▶ What to do
The line with "You are a GUI" through the last line of the entries: give these again exactly, and only these, without any pictures.

▶ Data to use
┄┄┄┄┄┄

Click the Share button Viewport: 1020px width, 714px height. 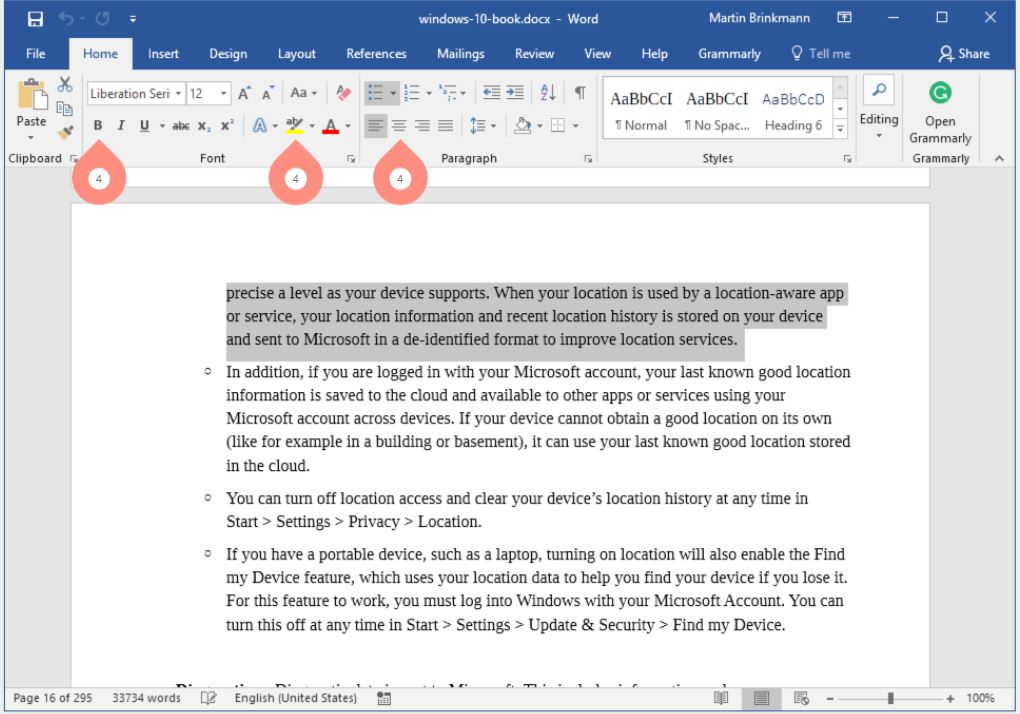(963, 54)
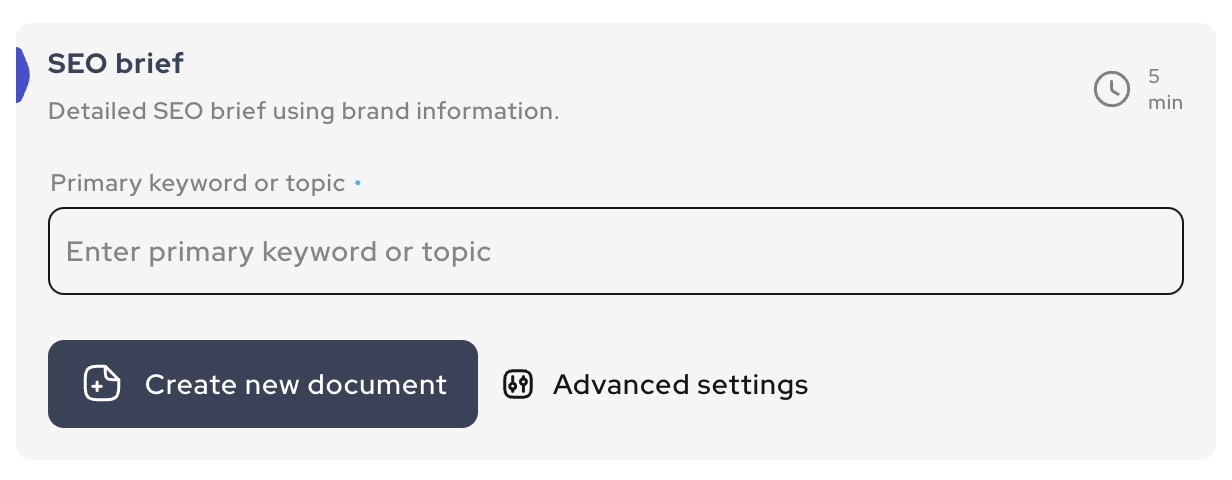The height and width of the screenshot is (480, 1232).
Task: Click the word 'min' under the 5
Action: tap(1165, 102)
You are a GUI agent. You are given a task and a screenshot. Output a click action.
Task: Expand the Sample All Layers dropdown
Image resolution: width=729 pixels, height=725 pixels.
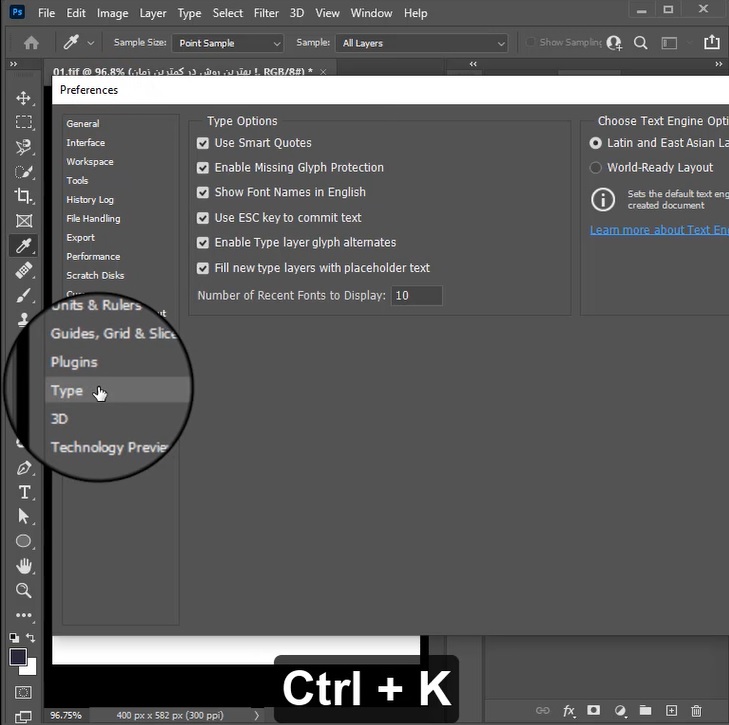422,43
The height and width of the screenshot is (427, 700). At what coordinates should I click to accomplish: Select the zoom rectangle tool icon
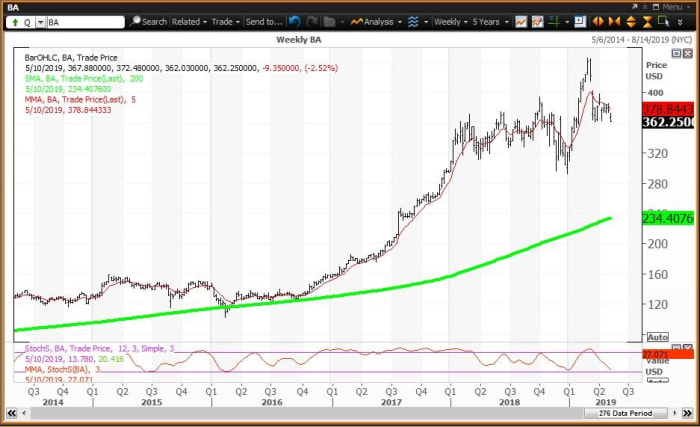pyautogui.click(x=663, y=21)
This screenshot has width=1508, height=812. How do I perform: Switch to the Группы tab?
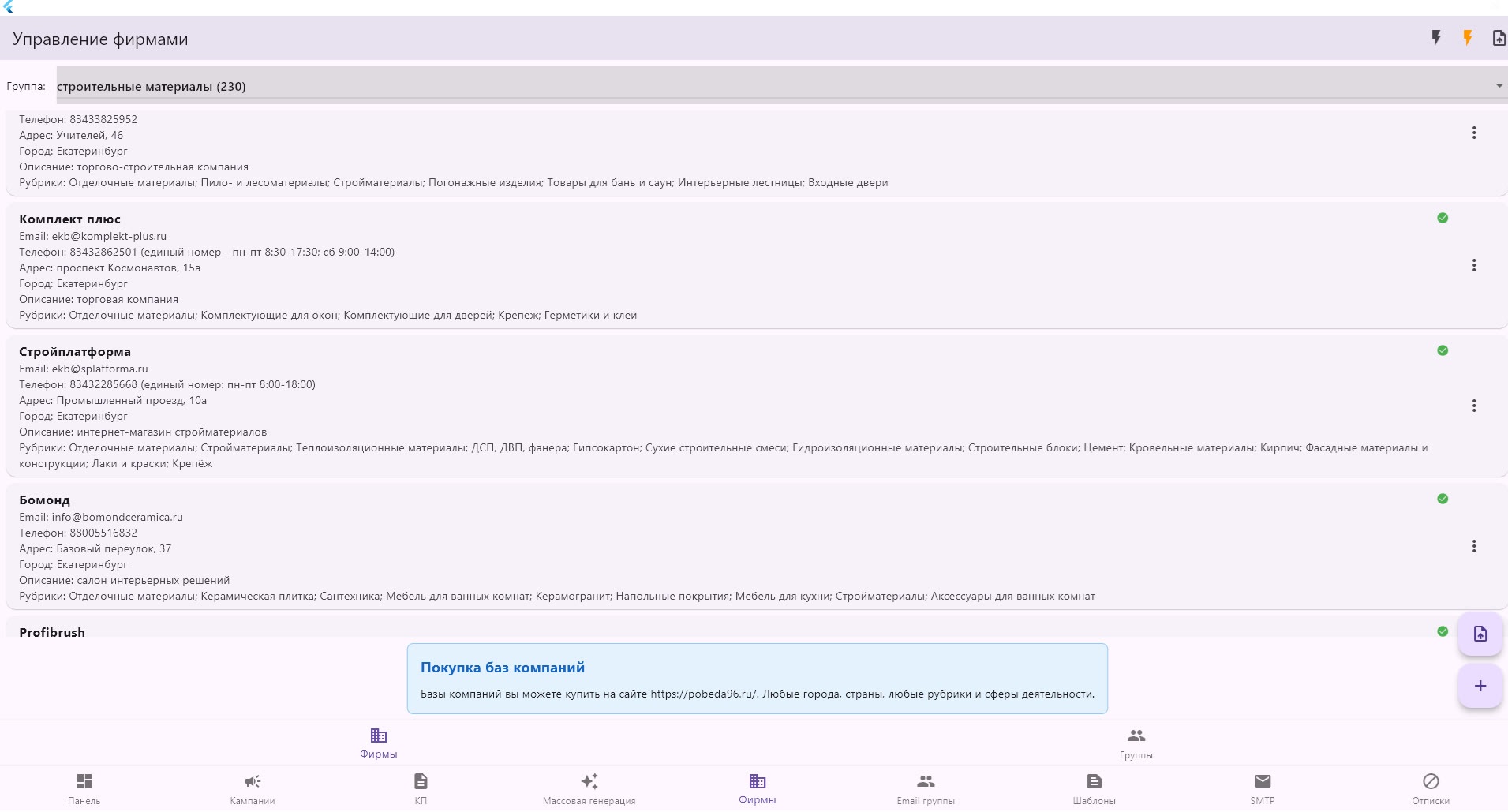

┄┄┄┄┄┄

▶ Task output
You are a GUI agent. You are given a task and a screenshot. Output a click action.
Task: Expand the Sample All Layers dropdown
Image resolution: width=729 pixels, height=725 pixels.
422,43
The height and width of the screenshot is (427, 700). At what coordinates should I click to accomplish: Select the zoom rectangle tool icon
pyautogui.click(x=663, y=21)
This screenshot has width=1508, height=812. How do I perform: Switch to the Группы tab?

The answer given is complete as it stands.